__Provided passage__:
__________
American Exceptionalism and Israeli Orthodoxy: What future Zionism?
I’ll respond to your questions in two parts: “American-Jewry and Zionism,” and your faith that Israel will somehow overcome the anti-Zionism (antisemitism) now apparently most influential in Israeli Orthodoxy. If trends continue how will this impact the future of Israel-as-Zionist (its obligation, ability and willingness to serve as future refuge)?
In many regards American Jewry is very similar to how German Jewry saw itself before the Final Solution. Our community in Germany was arrogant in their belief that, since unlike the Eastern Jews they had not been subject to major antisemitic campaigns, that their homeland was therefore, “exceptional.” With our present awareness of the Holocaust as history, the history also of our own country’s passive complicity in the Holocaust (typically denied or, when recognized, rationalized ala FDR’s hollow excuses: “the best way to save the Jews is to end the war quickly,” and; “bombing Auschwitz would kill Jews,” etc), it would be difficult to at least not sense “sub-consciously” that the Jewish people are an endangered species. Thus the desire to “disappear” into the country, a reason for the relatively high levels of assimilation, intermarriage and even conversion (high also in pre-Holocaust Germany, and for the same reason) so disdained by Israeli Orthodoxy, an aversion to the Galut that even spills over on to American Orthodoxy in their eyes!
__________
__Dataset__:
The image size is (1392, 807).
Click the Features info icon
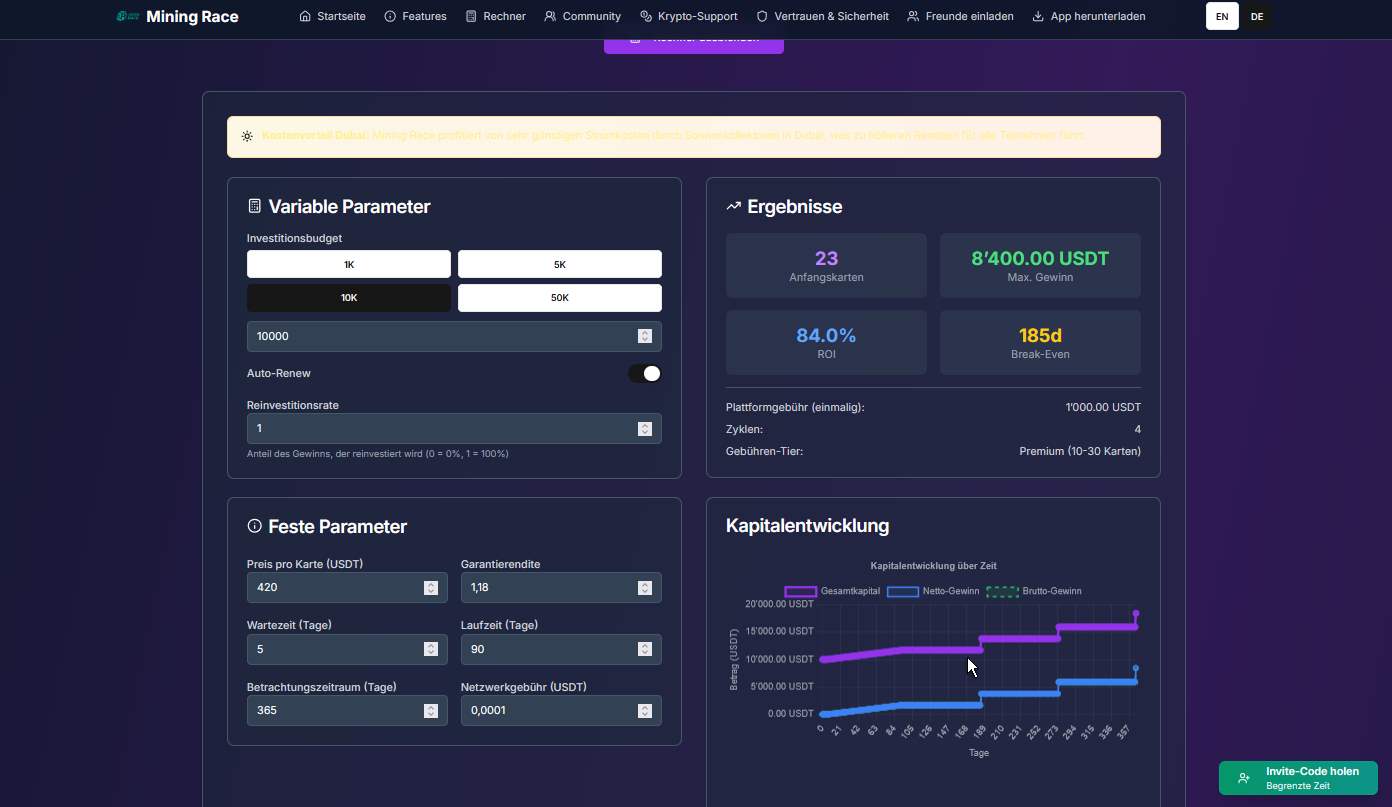tap(390, 16)
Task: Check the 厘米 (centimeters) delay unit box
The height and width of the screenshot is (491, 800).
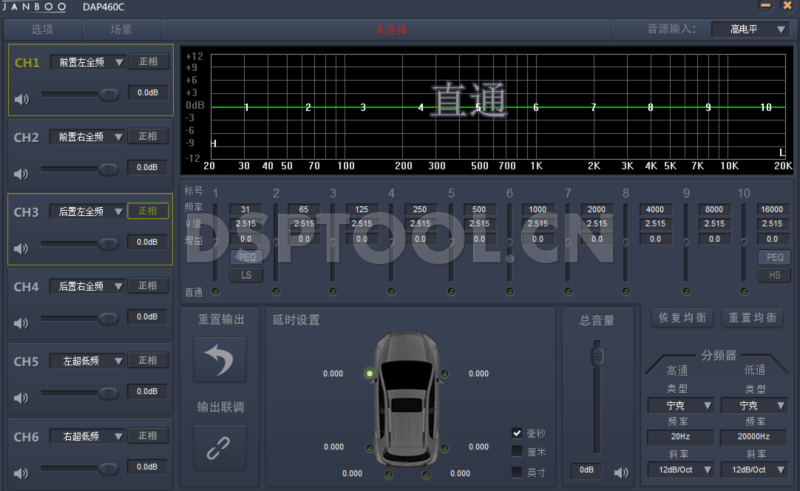Action: tap(517, 451)
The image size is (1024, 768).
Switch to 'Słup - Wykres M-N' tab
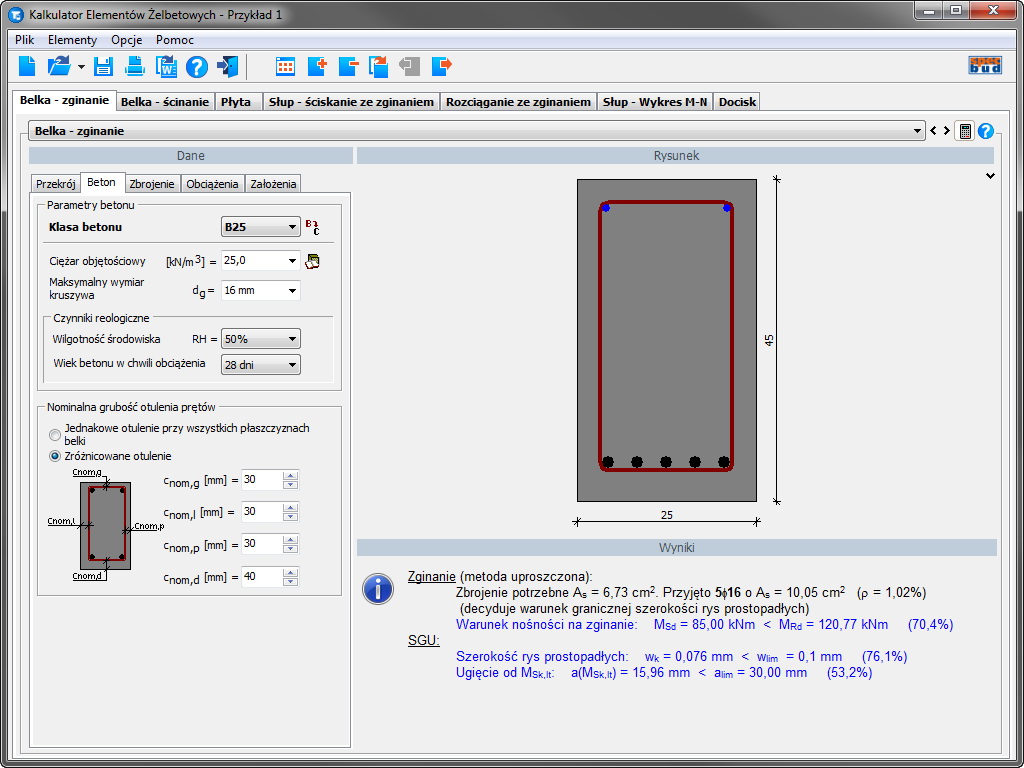point(655,102)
__________
__Task instructions__:
• a. Reproduce the essay on American Jewry, Israeli Orthodoxy and Zionism word for word.
• b. Write out all the records exactly as they appear, leaving out the pictures.

__Final results__:
• a.
American Exceptionalism and Israeli Orthodoxy: What future Zionism?
I’ll respond to your questions in two parts: “American-Jewry and Zionism,” and your faith that Israel will somehow overcome the anti-Zionism (antisemitism) now apparently most influential in Israeli Orthodoxy. If trends continue how will this impact the future of Israel-as-Zionist (its obligation, ability and willingness to serve as future refuge)?
In many regards American Jewry is very similar to how German Jewry saw itself before the Final Solution. Our community in Germany was arrogant in their belief that, since unlike the Eastern Jews they had not been subject to major antisemitic campaigns, that their homeland was therefore, “exceptional.” With our present awareness of the Holocaust as history, the history also of our own country’s passive complicity in the Holocaust (typically denied or, when recognized, rationalized ala FDR’s hollow excuses: “the best way to save the Jews is to end the war quickly,” and; “bombing Auschwitz would kill Jews,” etc), it would be difficult to at least not sense “sub-consciously” that the Jewish people are an endangered species. Thus the desire to “disappear” into the country, a reason for the relatively high levels of assimilation, intermarriage and even conversion (high also in pre-Holocaust Germany, and for the same reason) so disdained by Israeli Orthodoxy, an aversion to the Galut that even spills over on to American Orthodoxy in their eyes!

• b.
The image size is (1392, 807).
Click the Features info icon
tap(390, 16)
Task: Check the 厘米 (centimeters) delay unit box
The height and width of the screenshot is (491, 800).
Action: tap(517, 451)
The image size is (1024, 768).
Switch to 'Słup - Wykres M-N' tab
point(655,102)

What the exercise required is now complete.